By the summer, consumers will be able to purchase online without a PIN code, password or confirmation code.
Instead, they’ll choose to download an application to their PC, tablet or smartphone and opt to take a ‘selfie’ picture which is mapped against a stored image on file to allow payment.
The new biometric system is, says MasterCard, the first of a number of new biometric services designed to improve identify verification for mobile phone payments and other wearable devices. The company is also testing voice and iris scanning as a means to authenticate credit card transactions.
And, according to MasterCard, consumers love the selfie pay approach. Trials in the Netherlands and US found that 92% of participants preferred the new approval system to passwords.
You can understand the appeal of the proposition for consumers looking for convenience. Meanwhile, MasterCard aims to use this technology to reduce the number of false transaction declines that cost it dear: in the past year, the value of false declines has hit $118bn per annum – more than 13 times the total amount lost annually to card fraud.
It’s also easy to see why MasterCard is keen to move forward with this innovative technology.

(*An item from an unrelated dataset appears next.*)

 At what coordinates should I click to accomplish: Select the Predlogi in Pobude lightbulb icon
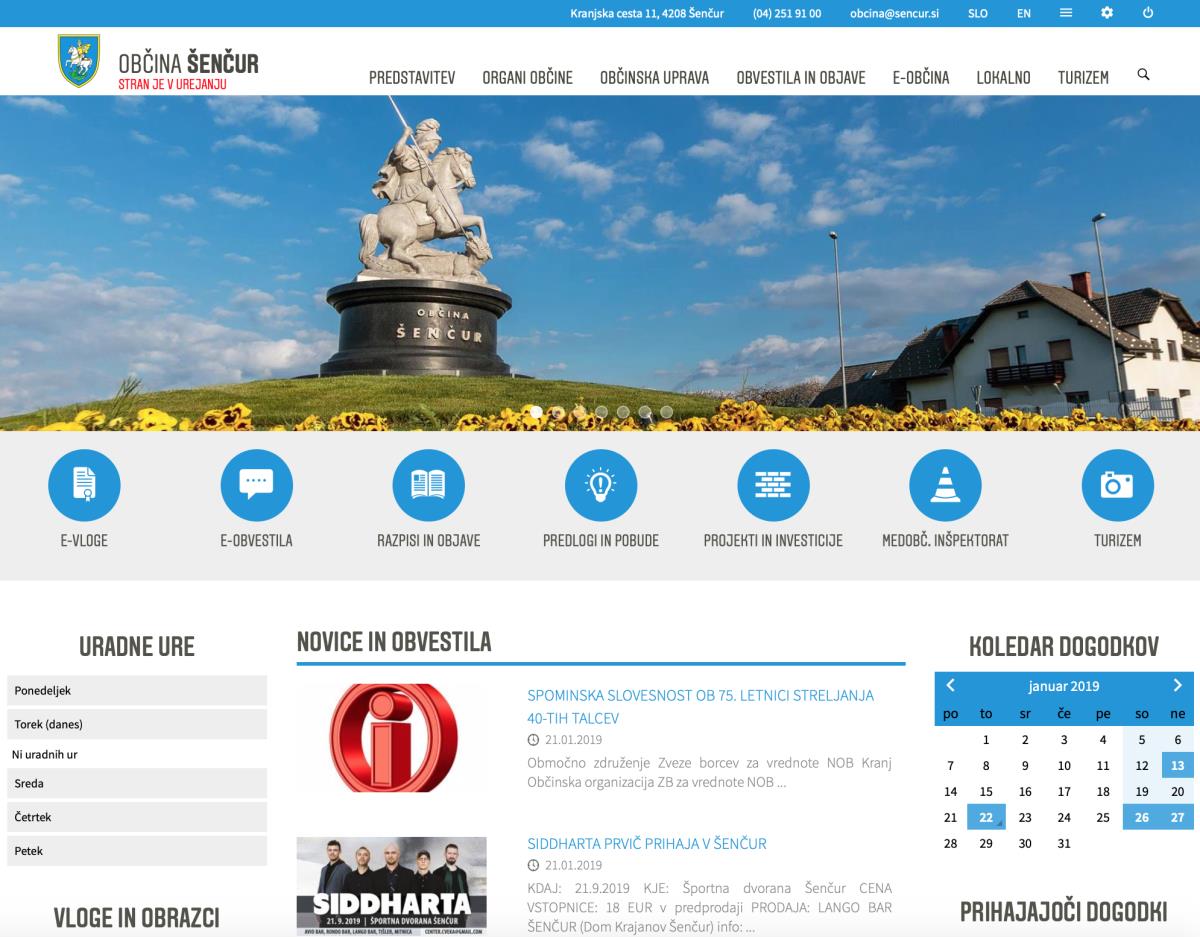(x=600, y=485)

Removing barriers to purchase increases conversion rates. What’s more, every time a user loses their password or PIN, it’s a cumbersome process for card issuers to manage.
However, security experts have already expressed concerns that it might be easy to spoof the system – which after all, is delivered to consumers via an app. Others have highlighted that facial scans and fingerprint sensors can be compromised.
But there are bigger questions to be considered here. Whilst not ideal, passwords can be changed. Fingers and fingerprints can’t be. As an industry we need bullet proof methods of storing this data securely before we play Russian Roulette with people’s identities.
User devices are notoriously prone to penetration by cyber criminals – whether that’s as a result of users adapting their devices or over riding device security parameters, or using non-secure public WiFi when transacting online. Which means biometric data will need to be encrypted to ensure it cannot be stolen – otherwise we open a whole new vector for identity theft.
What’s more, rigorous PCI standards already exist to protect users and merchants, especially where liability is concerned should things go wrong. What’s not clear in this scenario is whether liability will shift – and who too.
The new General Data Protection Regulation (GDPR) comes into force in 2018 and brings with it some punishing requirements when it comes to sensitive personal data like biometric data – which must be afforded ‘enhanced’ protection. That has significant implications for organisations, triggering the need for an organisational Data Protection Impact Assessment.
At the moment, the MasterCard ‘selfie ID’ is designed to offer a convenient second security form factor for the authentication of online credit card payments, in addition to the credit card number itself. But it opens the way for biometrics to become a primary payment authorisation instrument.
Done right, biometric data could open the way to a more secure, more convenient way for transacting online. But data breach is a major issue which makes a ‘belt and braces’ approach to every issue vital.